2014-02-25

Filhos únicos

Natália Faria

Público | 17/02/2014

Em 2013, Portugal voltou a registar uma quebra recorde em termos de natalidade: nasceram apenas 82.538 crianças, muitos dos quais permanecerão como "filhos únicos" e provavelmente superprotegidos. Lá fora, a chegada destes miúdos ao mercado de trabalho já suscita inquietações

Portugal bateu um novo recorde negativo em termos de natalidade. Em 2013 nasceram 82.538 crianças, menos 7303 do que no ano anterior, segundo os números do Instituto Nacional Doutor Ricardo Jorge. Em 2012 o país já tinha registado um saldo natural negativo sem precedentes, com menos 17.757 nascimentos do que mortes. Quanto aos óbitos de 2013, o Instituto Nacional de Estatística (INE) ainda não disponibilizou números totais, mas, entre Janeiro e Outubro do ano passado, os números evidenciavam já um saldo natural negativo de 18.232 pessoas. São dados que traduzem uma realidade que já não faz manchetes: os portugueses têm menos filhos, o país deixou de garantir a substituição das gerações, a população envelhece a olhos vistos. Por detrás deles, emerge, porém, uma outra realidade que começa a preocupar pediatras e psicólogos: a superprotecção das crianças, sobretudo dos filhos únicos, e a sua consequente impreparação para o mundo real quando chegam a adultos.
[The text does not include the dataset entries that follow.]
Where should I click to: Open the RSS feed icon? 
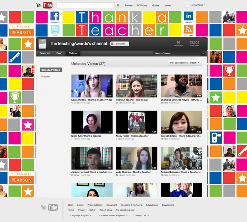tap(188, 29)
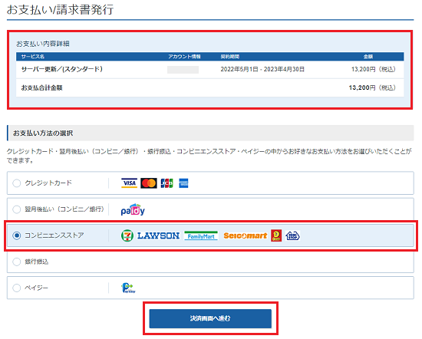Click the LAWSON logo
422x339 pixels.
(x=158, y=236)

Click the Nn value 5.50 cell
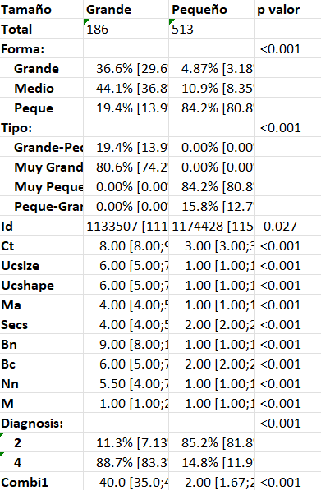(126, 383)
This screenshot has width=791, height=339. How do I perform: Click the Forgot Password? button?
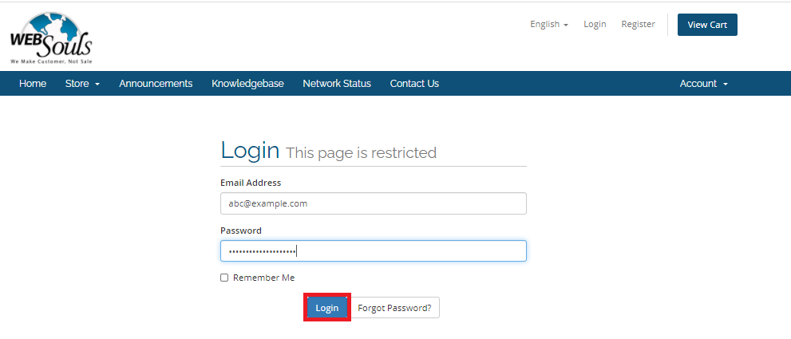pyautogui.click(x=394, y=308)
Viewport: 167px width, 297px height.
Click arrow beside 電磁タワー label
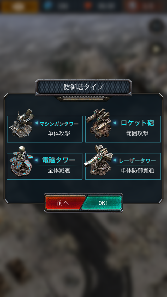coord(36,160)
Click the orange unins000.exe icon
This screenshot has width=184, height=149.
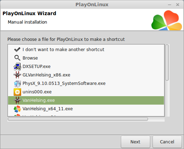[x=17, y=92]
"Quando estes miúdos chegam ao mercado de trabalho (…) exigem tarefas bem definidas e um constante feedback (…). E é muito difícil dar-lhes umfeedback negativo sem esmagar os seus egos", lamenta-se o empresário e escritor norte-americano Bruce Tulgan, autor do livro Not Everyone Gets a Trophy, citado num artigo da revista norte-americana The Atlantic.

Na publicação, não faltam patrões a denunciar as dificuldades em empregar jovens com pouco mais de 20 anos de idade: "Eles precisam que tudo seja soletrado e exigem ser carregados ao colo", aponta um. Será, conclui-se no artigo, o resultado de terem crescido sempre com alguém — os pais, mas também professores — a monitorizar todos os aspectos da sua vida e de terem crescido como pequenos príncipes.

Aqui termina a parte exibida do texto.